Early Access Treatment Protocol of Daratumumab in European and Russian Patients With Resistant Myeloma
Posted: Friday, March 26, 2021
The anti-CD38 monoclonal antibody daratumumab was approved in the United States and Europe as monotherapy for heavily pretreated patients with relapsed or refractory multiple myeloma; however, according to Maria-Victoria Mateos, MD, PhD, of the University Hospital of Salamanca, Spain, and colleagues, not all patients have access to commercially available daratumumab. The results of the MMY3010 early access treatment protocol in Europe and Russia were published in Oncology and Therapy.
“No new safety concerns were identified, and health-related quality of life was maintained during daratumumab treatment,” the investigators remarked. “The results from this study confirm the favorable safety profile of daratumumab monotherapy in patients from Europe and Russia with heavily pretreated relapsed or refractory multiple myeloma.”

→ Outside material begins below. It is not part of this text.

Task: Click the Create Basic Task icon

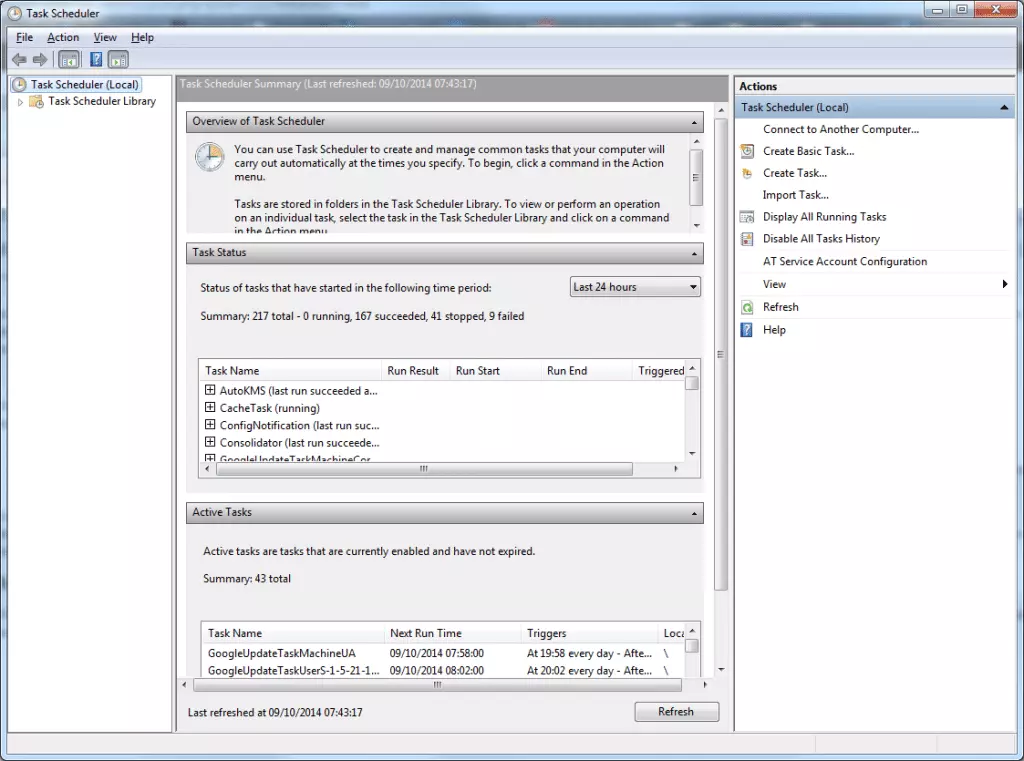Action: tap(746, 150)
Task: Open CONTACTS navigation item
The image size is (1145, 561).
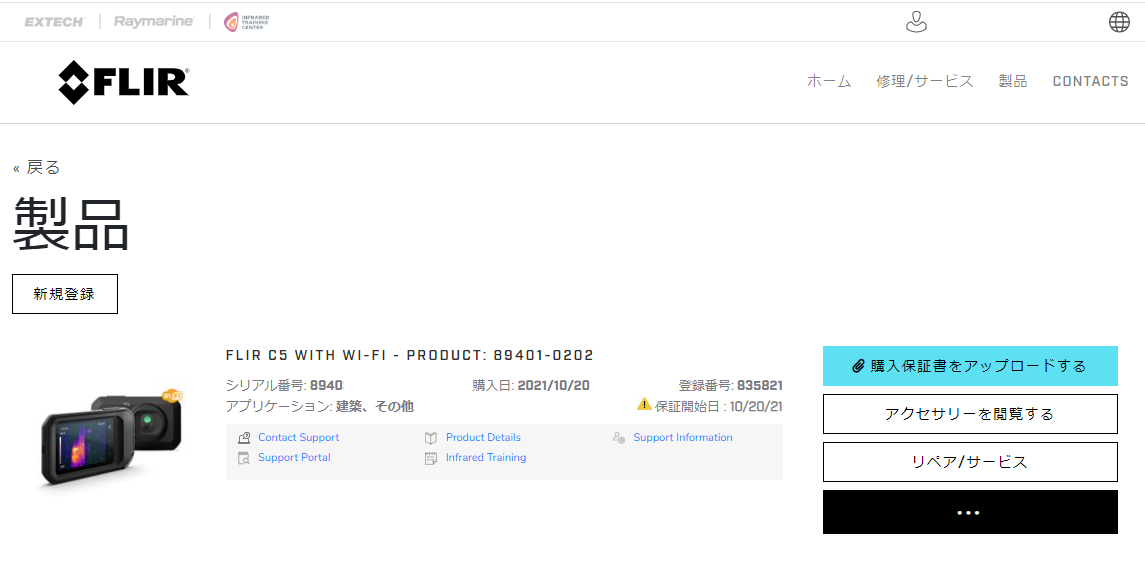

A total of 293 patients from the United Kingdom, Spain, Italy, and Russia were administered 16 mg/kg of intravenous daratumumab for a median duration of 4.2 months. Patient-reported health-related quality-of-life outcomes were evaluated using the European Quality-of-Life-Five-Dimensions Questionnaire, the European Organisation for Research and Treatment of Cancer (EORTC) Quality-of-Life Questionnaire, and the EORTC Multiple Myeloma Module.
In this population, the overall response rate was 33.1%. The median duration of progression-free survival was 4.6 months. Treatment-emergent adverse events of grades 3 and 4 were reported in 60.1% of patients; thrombocytopenia (18.8%), anemia (11.9%), and neutropenia (11.6%) occurred most frequently. Pneumonia (4.4%) and pyrexia (4.1%) were among the most commonly reported serious adverse events. A total of 45.1% of patients experienced infusion-related reactions. According to the investigators, the median change from baseline in all domains of patient-reported outcome instruments was generally 0 or close to 0.
Disclosure: For full disclosures of the study authors, visit link.springer.com.